Sepanjang perkuliahan, mahasiswa telah diajak memahami bahwa sains dan teknologi bukan sekadar persoalan kecanggihan alat atau kemajuan pengetahuan. Keduanya selalu berkaitan dengan nilai, tujuan, tanggung jawab, dan dampak sosial. Dalam perspektif Islam, ilmu adalah amanah yang seharusnya melahirkan amal, menjaga martabat manusia, memperkuat keadilan, dan menghadirkan manfaat bagi kehidupan.
Melalui refleksi individual ini, mahasiswa diminta untuk tidak hanya menjelaskan apa yang telah dipelajari, tetapi juga menunjukkan bagaimana perkuliahan ini mengubah cara pandang mereka. Mahasiswa dapat merefleksikan pengalaman ketika membaca isu teknologi modern, memahami etika sains, melihat ketimpangan akses teknologi, atau terlibat dalam co-creation project bersama mitra. Refleksi ini menjadi kesempatan untuk bertanya: apa makna ilmu bagi saya? Bagaimana teknologi seharusnya digunakan? Dan kontribusi apa yang dapat saya berikan sebagai mahasiswa Muslim di masa depan?
Refleksi individual juga menjadi sarana untuk menghubungkan pengetahuan akademik dengan pengalaman pribadi dan tanggung jawab profesional. Mahasiswa diharapkan mampu menulis secara jujur, kritis, dan mendalam, bukan sekadar menyusun jawaban formal. Yang dinilai bukan hanya kelengkapan materi, tetapi juga kedalaman pemikiran, kejujuran refleksi, kemampuan menghubungkan teori dengan pengalaman, serta kesadaran etis dan spiritual yang tumbuh selama perkuliahan.

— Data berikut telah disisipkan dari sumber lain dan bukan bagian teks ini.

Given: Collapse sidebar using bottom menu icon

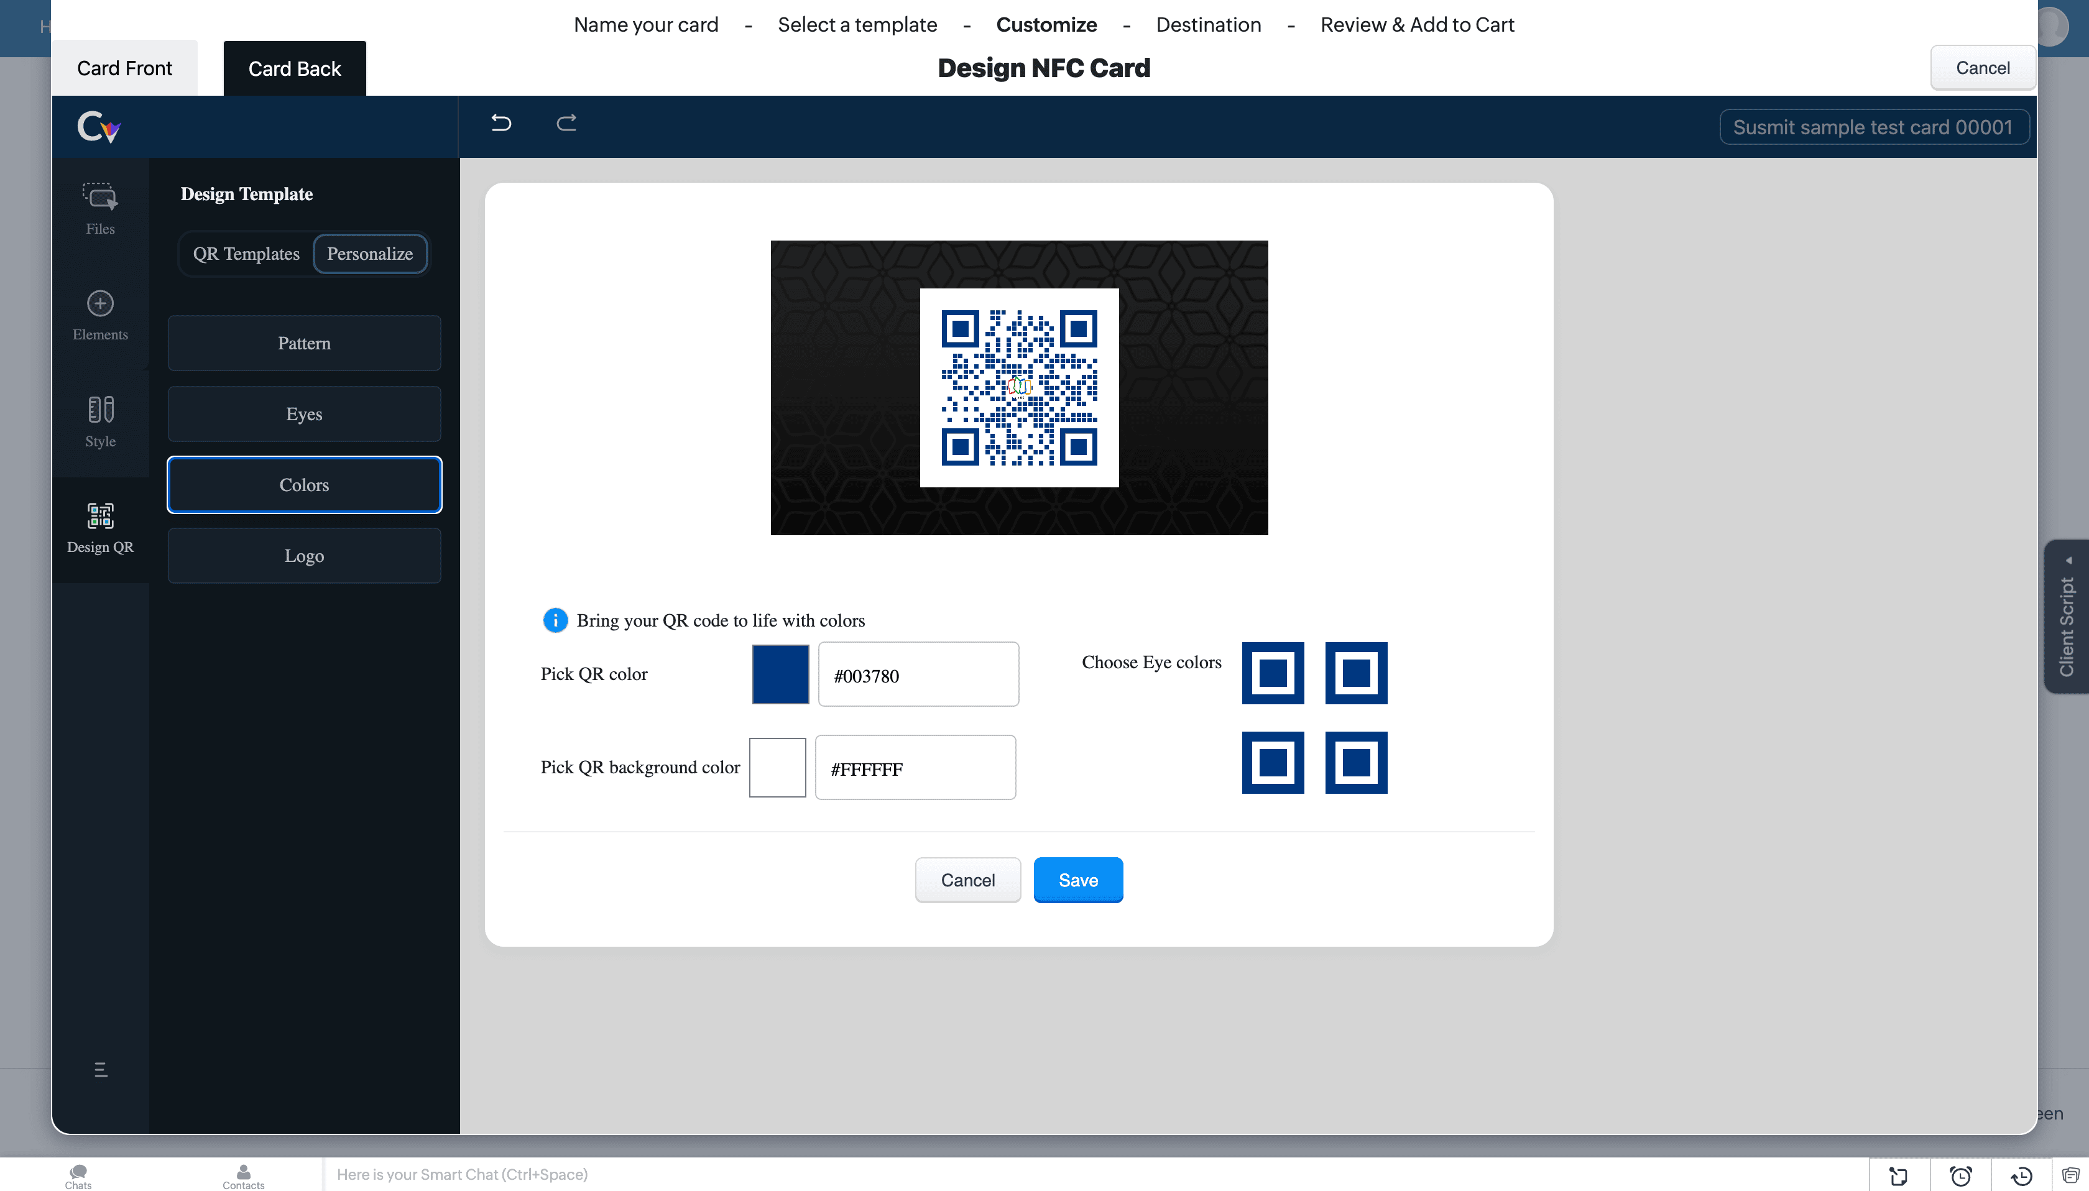Looking at the screenshot, I should [101, 1069].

Dengan demikian, Ujian Akhir Semester ini menjadi penutup yang bermakna: dari memahami konsep menuju membangun sikap; dari belajar teori menuju merumuskan komitmen; dan dari ilmu menuju amal. Refleksi individual ini diharapkan membantu mahasiswa menyadari bahwa menjadi manusia berilmu bukan hanya soal mengetahui lebih banyak, tetapi juga menggunakan pengetahuan secara bijak, bertanggung jawab, dan bermanfaat bagi sesama.